Granted, in April, the bank selected Nigeria as Africa’s first centre of excellence for healthcare services, but the funds would go through the private sector for the development of first class healthcare facilities.
The move was in realisation that Nigeria needed to reduce the outflow of patients seeking medical treatment abroad, and help conserve the huge foreign currency spent on medical tourism.
In a simple and straight forward response, the Head of Communications, Afreximbank, Obi Emekekwue, said: “Afreximbank lends for intra-African trade to any entity, private sector or public sector that is able to meet the necessary requirements.”
The requirements include perception of government’s responsiveness to governance principles like transparency, which is also linked to sovereign credit rating.
For the Chief Executive Officer of Financial Derivatives Limited, Bismarck Rewane, these institutions have set limits for lending to governments and private entities, based on their assessment of the political and entities’ risks.
“They are also not charitable organisations, but are there to make money, by lending at concessionary rates and countries that meet their requirements benefit from it. Besides, the entities they support create jobs too, which is for the good of all,” he said.
An Economist and Investment Banker, Bayo Rotimi, who is also the Chief Executive Officer of Quest Advisory Services Limited, noted that funds are being targeted at corporate entities whose investments have capacity to generate high impact rather than individuals.
“Afrexim and most multilateral DFIs typically will lend to businesses, and this intervention should not be seen as one to individuals rather to businesses that have invested across African countries.
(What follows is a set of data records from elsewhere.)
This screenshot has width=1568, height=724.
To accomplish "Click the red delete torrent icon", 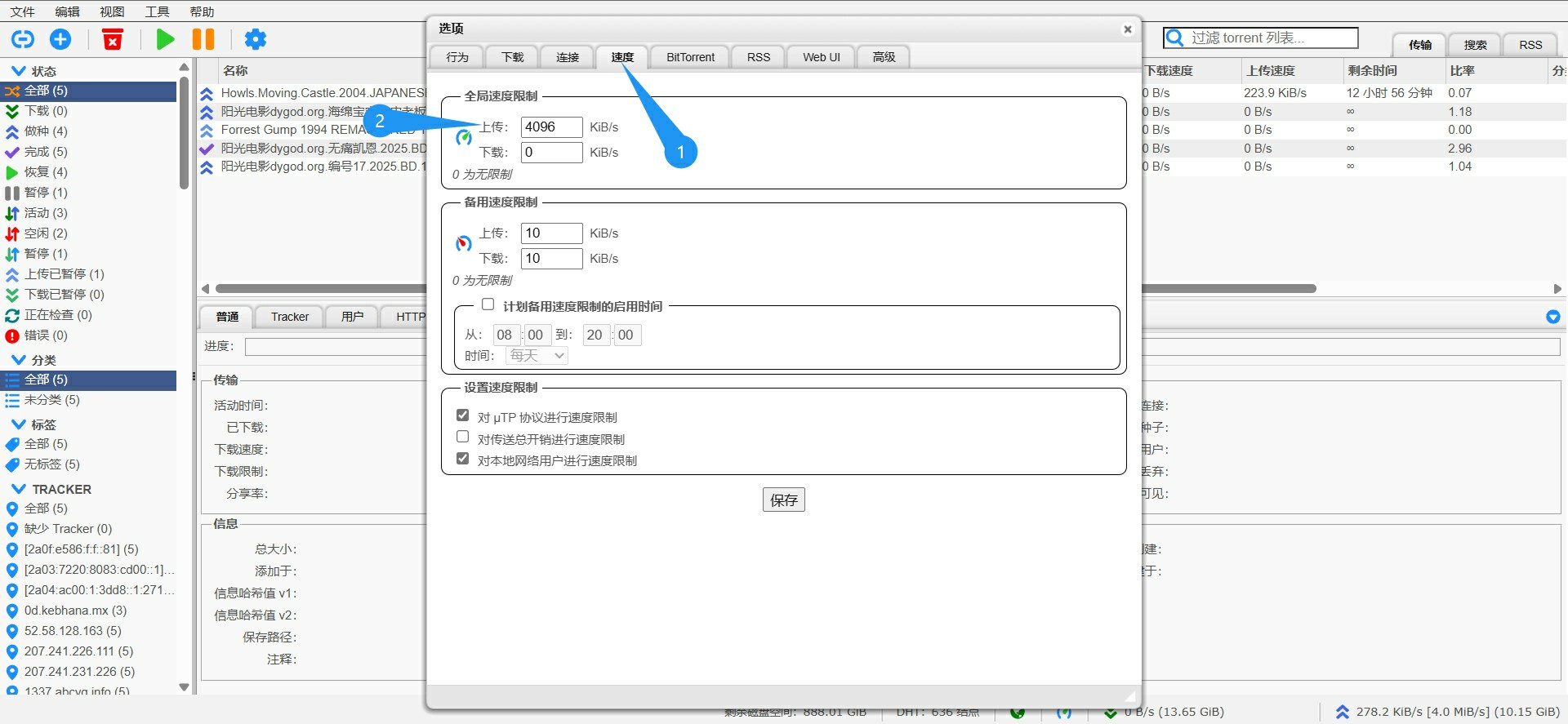I will coord(113,39).
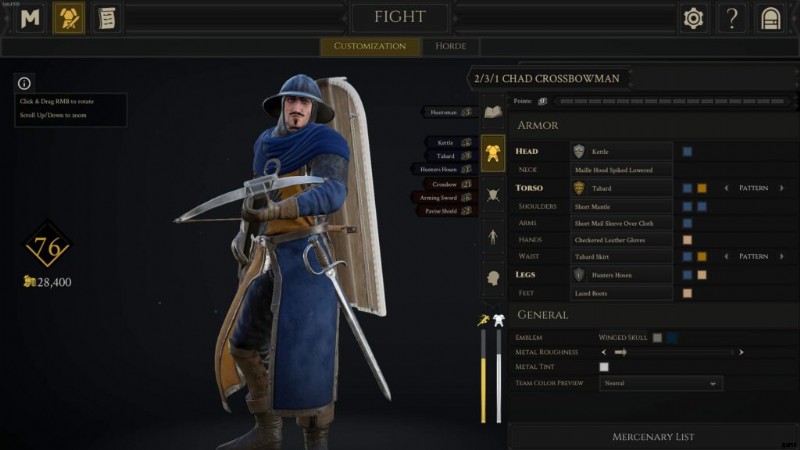Image resolution: width=800 pixels, height=450 pixels.
Task: Expand the Team Color Preview dropdown
Action: pyautogui.click(x=661, y=383)
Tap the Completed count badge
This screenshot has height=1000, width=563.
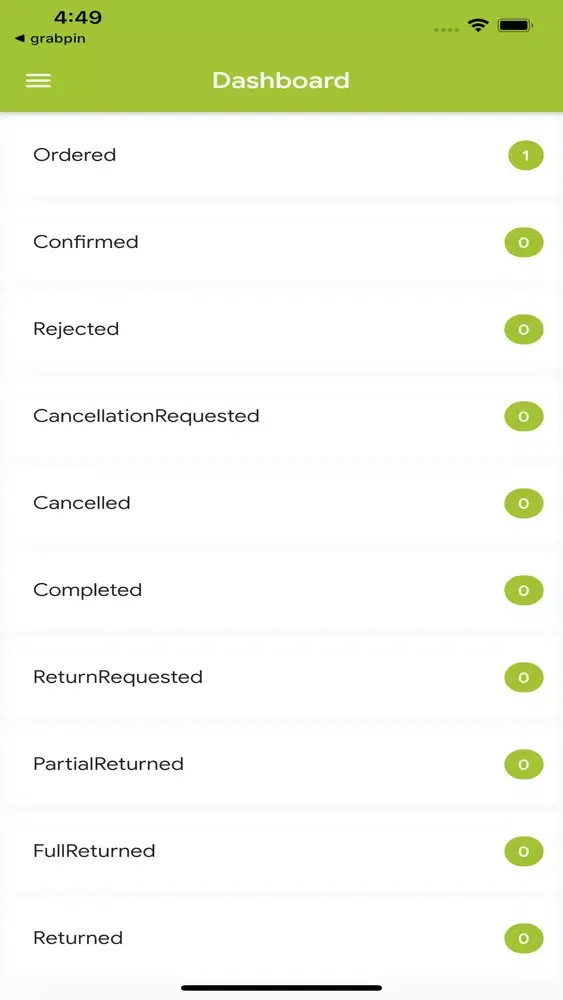523,591
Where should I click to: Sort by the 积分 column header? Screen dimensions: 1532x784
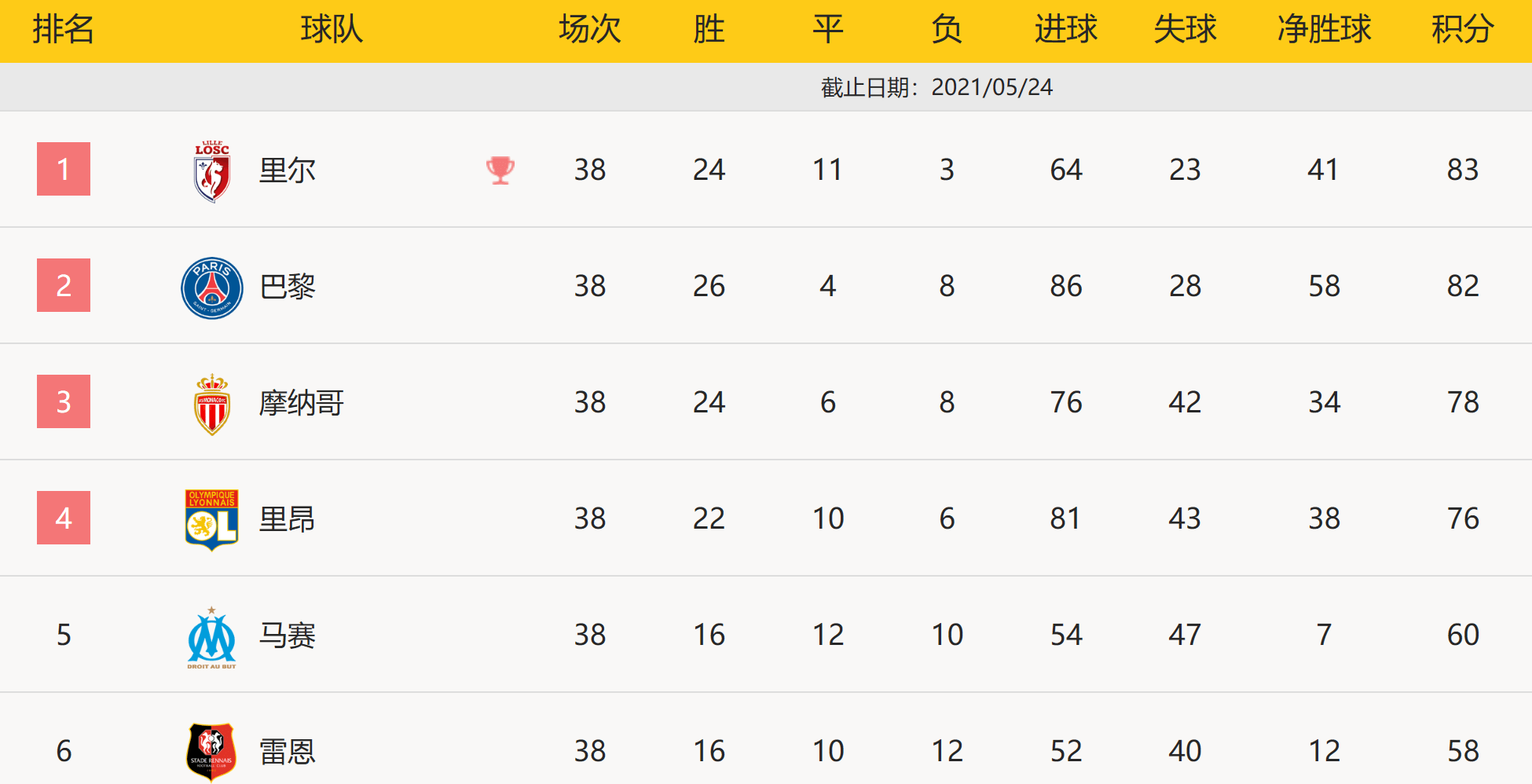coord(1462,29)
These DFIs are core interventionist agencies and will support businesses that have high impact in terms of tax revenues and jobs.
“Even AfDB has approved $1 billion for the Nigerian Government out of which $400 million has been accessed. But there are conditions that the Federal Government must meet before the balance is released. I do not think there is a preference or discrimination between either supporting private sector businesses or public sector entities. Out of the $400 million accessed by government, a chunk of it went to the Bank of Agriculture to support businesses in the sector. The DFIs are equal opportunity supporter of both sectors,” he added.
The Chief Executive Officer, Cowry Asset Management Limited, Johnson Chukwu, pointed out that some of the institutions are sector specific, hence would not fit into government’s borrowing plans.
“I think if government has projects that are specific like the private sector, they may likely fund them. They are moved by viability and economic specifics, not necessarily social. But government’s borrowing plan is always open ended, and as such, may not attract their attention easily,” he said.
For the Director-General, Lagos Chamber of Commerce and Industry (LCCI), Muda Yusuf, what matters is the quality of the project and how sustainable the project will be.
“Also, the chances the project will also pay back the funds are equally assessed. Although it is a development bank, they have to look at other parameters, particularly in the context of paying back the funds. The quality of project has a lot to do with the kind of preferences development institutions will have. That is what has been affecting the balance of the choice of project to finance.
“If you have a good government project where the parameters are sound and returns on investment are good, the DFIs have their parameters and will not support any project that does not meet those parameters,” he added.